The day after Thanksgiving, and six weeks after the first people were reported sick, teams of FDA, CDC and California Health Department researchers were in the fields, processing plants and distribution centers across six coastal California counties. They were combing for contamination that matched the DNA of the culprit.
By early December they were reasonably certain they’d found ground zero: Adam Brothers Family Farm in Santa Barbara County, California. Sediment in a water reservoir used for irrigation on the property came up positive for the dangerous E. coli 0157. On Dec 13, Adam Brothers announced a voluntary recall of several other varieties of their lettuce — red and green leaf lettuce and cauliflower products — “out of an abundance of caution.”
The Food and Drug Administration and the Centers for Disease Control and Prevention advised American consumers to throw away and avoid eating romaine lettuce after it was linked to an E. Coli outbreak that began in October.
Credit: Justin Sullivan
Credit: Justin Sullivan
‘Do more work’
Health officials acknowledge the sweeping recall that removed all romaine from stores and restaurants was a drastic step, but it seemed to work at containing what was starting to look like a runaway outbreak.

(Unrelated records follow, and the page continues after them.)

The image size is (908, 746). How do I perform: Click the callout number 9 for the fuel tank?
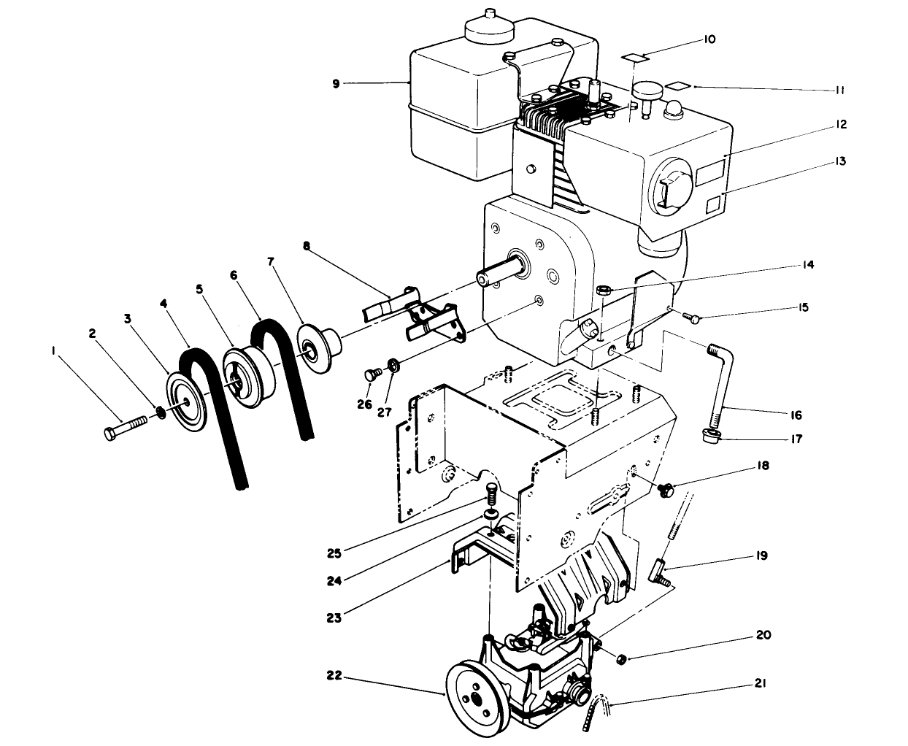pyautogui.click(x=336, y=84)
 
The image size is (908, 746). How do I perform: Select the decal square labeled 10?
pyautogui.click(x=634, y=57)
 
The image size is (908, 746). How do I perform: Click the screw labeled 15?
pyautogui.click(x=692, y=317)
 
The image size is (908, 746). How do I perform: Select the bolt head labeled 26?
pyautogui.click(x=371, y=375)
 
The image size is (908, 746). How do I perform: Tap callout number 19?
pyautogui.click(x=761, y=556)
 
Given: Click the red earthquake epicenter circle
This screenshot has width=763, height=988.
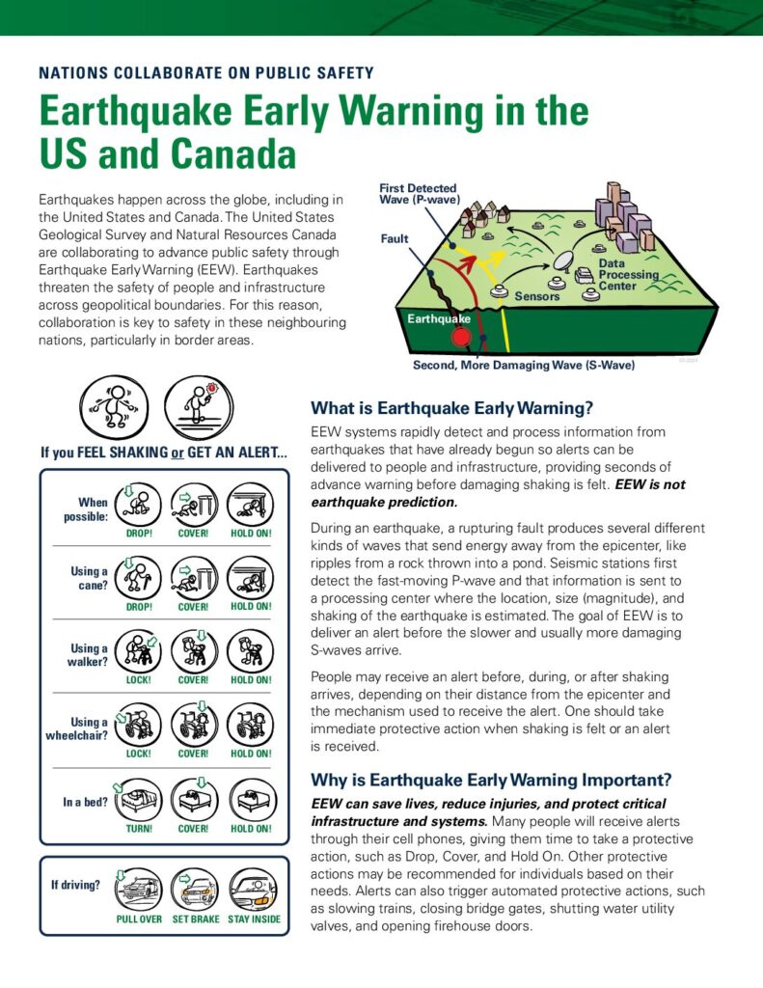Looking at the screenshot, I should pos(462,337).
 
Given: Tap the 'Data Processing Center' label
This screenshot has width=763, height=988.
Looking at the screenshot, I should pos(628,274).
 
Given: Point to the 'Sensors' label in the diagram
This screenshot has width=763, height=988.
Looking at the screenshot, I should pos(537,296).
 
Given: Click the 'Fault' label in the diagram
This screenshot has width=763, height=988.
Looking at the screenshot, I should pos(395,238).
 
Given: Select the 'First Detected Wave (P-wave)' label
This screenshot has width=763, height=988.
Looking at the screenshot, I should pos(418,194).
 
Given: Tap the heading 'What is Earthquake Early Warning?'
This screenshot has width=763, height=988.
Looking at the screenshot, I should pos(451,407).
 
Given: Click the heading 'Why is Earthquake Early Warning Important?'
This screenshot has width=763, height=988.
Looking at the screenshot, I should pos(491,780).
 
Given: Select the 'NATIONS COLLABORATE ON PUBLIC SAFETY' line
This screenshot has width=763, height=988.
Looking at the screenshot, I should pos(206,72).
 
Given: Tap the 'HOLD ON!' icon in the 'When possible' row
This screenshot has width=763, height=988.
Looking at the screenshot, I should pos(251,505).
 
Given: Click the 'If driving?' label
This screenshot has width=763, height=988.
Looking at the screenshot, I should pos(75,884).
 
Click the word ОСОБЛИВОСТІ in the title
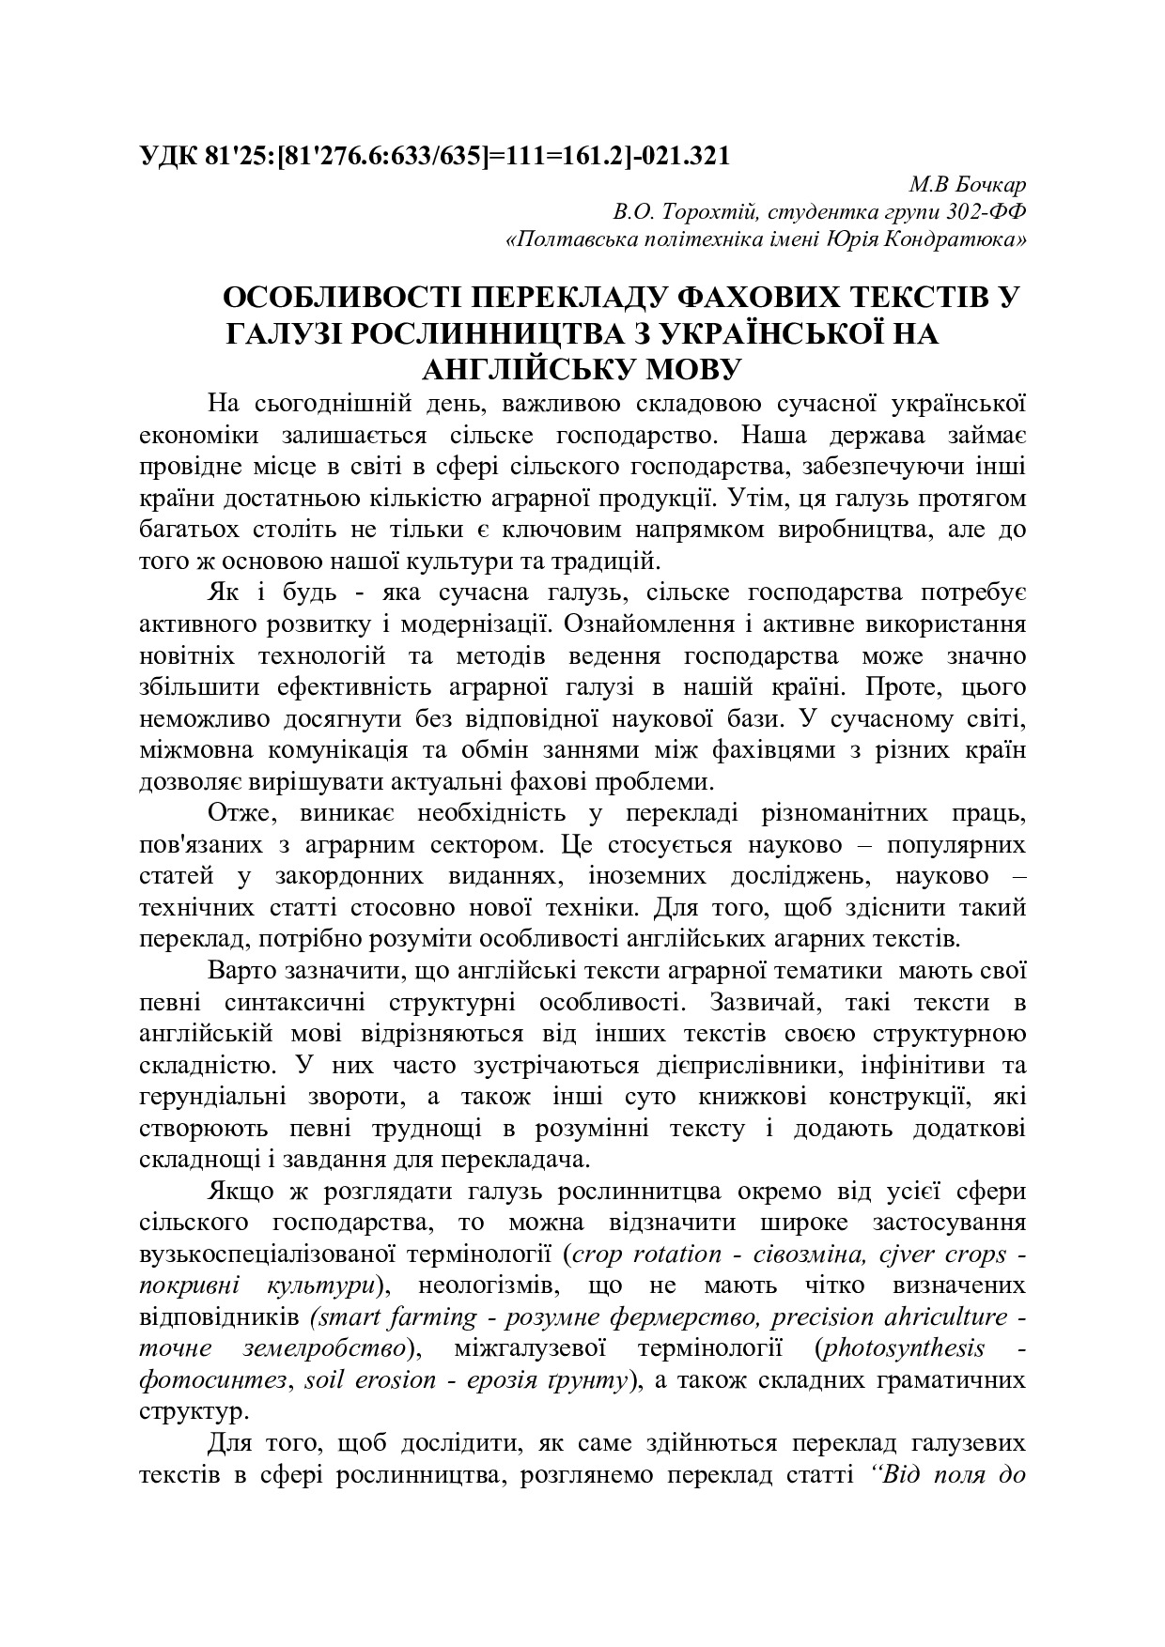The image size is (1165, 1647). [x=339, y=300]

“We believe the market withdrawals were very effective from preventing additional cases,” Dr. Stephen Ostroff, a senior FDA adviser, said. “It’s premature to say it’s over, but it’s probably safe to say the (contaminated) product is off the market.”
Even now, the entire outbreak hasn’t been completely tied to the California farm’s romaine, Ostroff said.
Investigators were still visiting processing plants and cooling facilities in recent weeks to determine whether machinery that touched the contaminated romaine lettuce also touched other types of greens or whether the E. coli strain came from yet a different source.
“It’s pretty rare that these people ate romaine just one time before they got ill,” said Ostroff. “They may have had many meals with romaine. We’re going to have to do more work.”
How long that will take is unclear. For now, that’s about the only guidance that’s certain for consumers looking to eat a salad after over-indulging on treats during the holiday season.
Latest advice on eating romaine lettuce:
CDC advises that U.S. consumers not eat and retailers and restaurants not serve or sell any romaine lettuce harvested from certain counties in the Central Coastal growing regions of northern and central California.
Some romaine lettuce products are now labeled with a harvest location by region. Consumers, restaurants, and retailers should check bags or boxes of romaine lettuce for a label indicating where the lettuce was harvested.
Do not buy, serve, sell, or eat romaine lettuce from the following California counties: Monterey, San Benito, and Santa Barbara.
If the romaine lettuce is not labeled with a harvest-growing region and county, do not buy, serve, sell, or eat it.